The old Turnpikes are interesting as well. They were privately built roads that predated the railroads. They would charge a toll for use...hence the existence of "Shunpikes" as well...for the cheapskates who wouldn't pay the tolls.
The problem with the Turnpikes was they would build them straight as an arrow shot...regardless of terrain. It made them very hard and expensive to maintain. The New London Turnpike still runs from Providence, RI to New London, CT... some parts are a main commercial route... and some parts are long abandoned. I will find or take some photos of the part we avoided by using Bell Schoolhouse Rd...it's too tough for Mrs Trip to ride.
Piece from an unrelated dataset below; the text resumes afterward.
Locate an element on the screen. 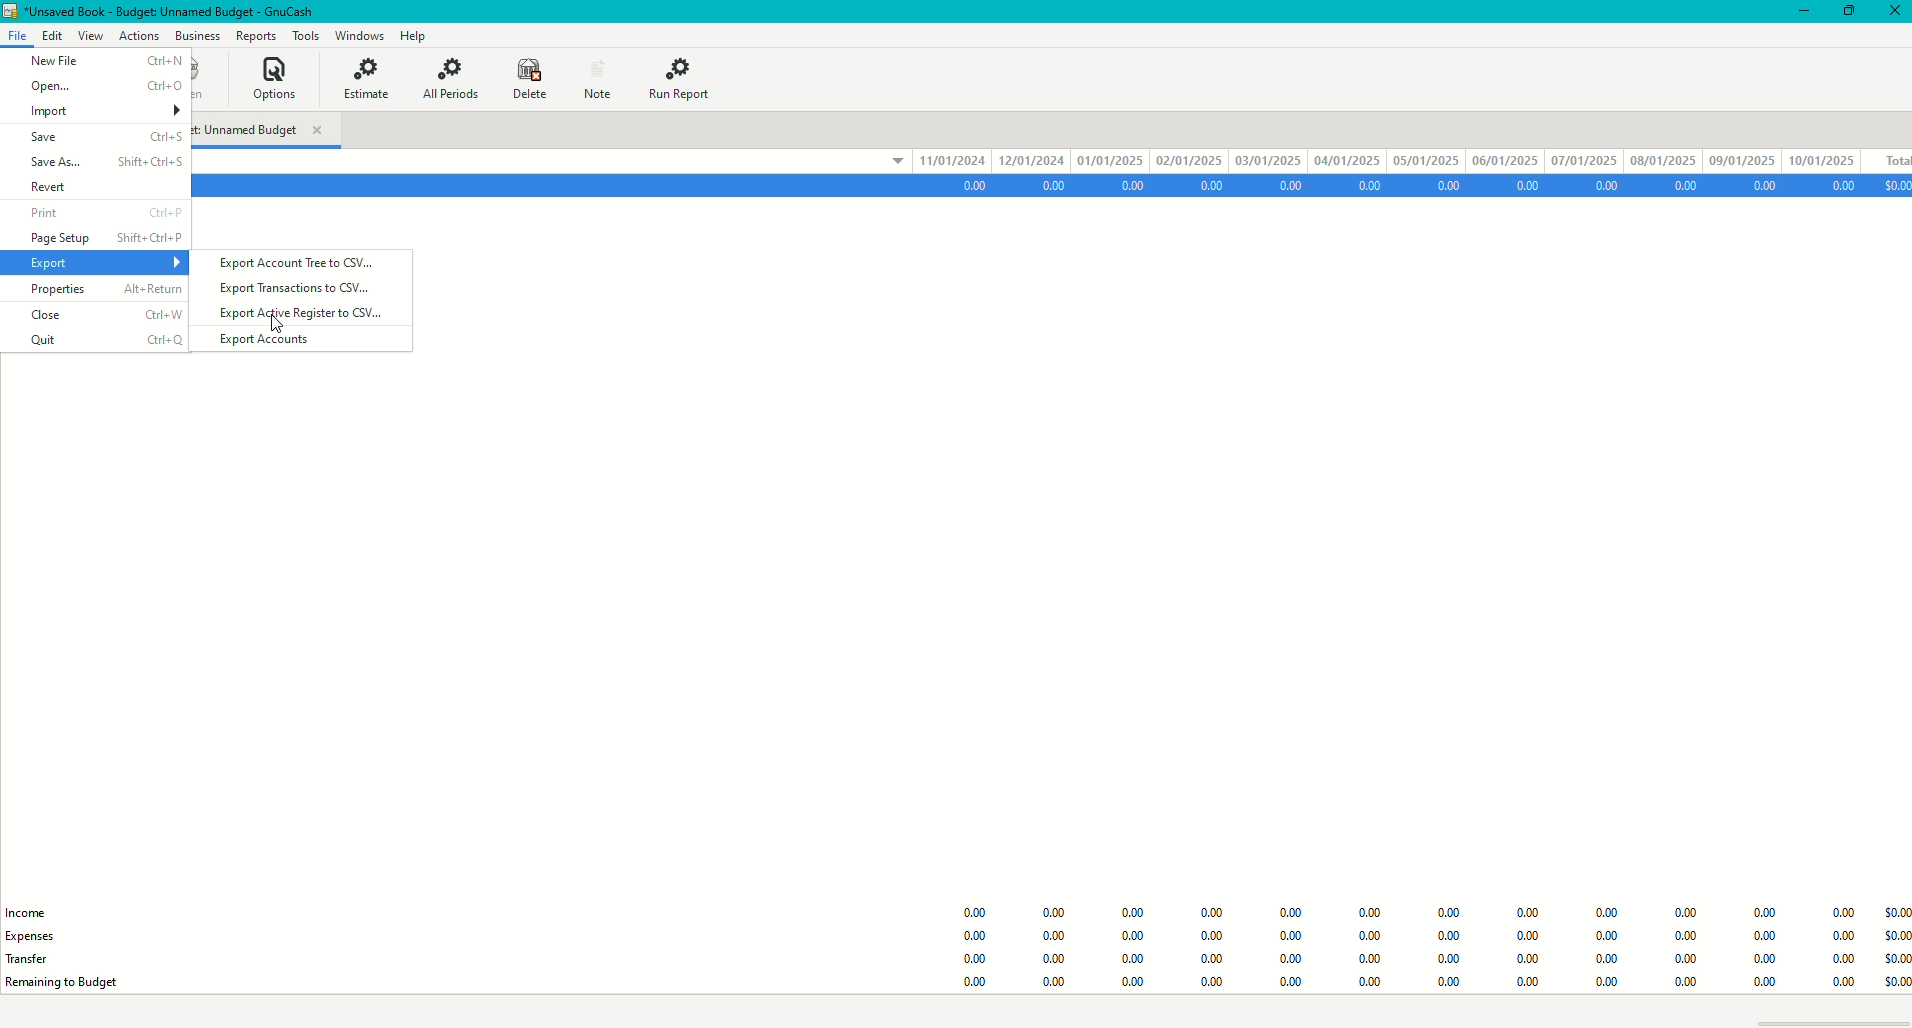 The height and width of the screenshot is (1028, 1912). Restore is located at coordinates (1851, 13).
We also ride the Shetucket Turnpike as part of the Pachaug Enduro Loop in nearby Connecticut.
Here's a photo of the Templeton Turnpike that runs from Templeton, Mass to Fitzwilliam, New Hampshire... right through a swamp!



The 'Old Town Roads' is not really a legal term, but they are old roads not generally used or maintained, but still public rights of way. The towns like to keep them on the books, since their highway departments get funding based on the total mileage of roads they have on the books. It is possible for abutting landowners to get control of them, though. So some are good, some not so much. We have not had much luck riding the old Central Pike...the landowner at the western end has threatened riders with a gun... and nobody's looking for a fight. There's a lot of roads because 200 years ago, there were small farms hacking a living from the stony soil spread evenly over the land...most of them cultivated using a hoe! The farmers would carry the rocks to the edges of the fields as the frosts brought them to the surface... over a couple of hundred years, they built the thousands of miles of stone 'fences' that way. By the mid 1800's they had had enough... people went to work in the new factories... Rhode Island was the Silicon Valley of the time.... or they moved west where land was cheap and far more productive.
The good farms then, are often still farms today. New England is the largest re-forested place on Earth... if you look at the old photos from the turn of the last century... there are hardly any trees.
 

·
Registered
Joined
·
1,931 Posts
Discussion Starter #18
Very nice. Was that poison ivy I saw in your last post? I'm very allergic, so I spot it a mile away. lol
I'll bet it is. "Leaves of three, let them be!" Probably one of the first things a kid in New England learns....
 

·
Registered
Joined
·
1,871 Posts
Yep......I have to spray several times a year. My neighbor isn't allergic, so he doesn't ever try to kill it. As a result, it finds its way to my property. I don't know if birds spread it or not, but it's very aggravating. And itchy.
 

·
Registered
Joined
·
678 Posts
Wow, that is some awesome country to ride with some really neat history. The image in my head of a "Turnpike" is not at all the "old New London Turnpike" you showed. Really neat roads. Is "old town road" like an old stage route? Kind of reminded me what the Oregon Trial would have looked like had there been trees out here!:D Never would have guessed there being fire towers back east. Weird how we perceive things in a different part of the country. Thanks for sharing!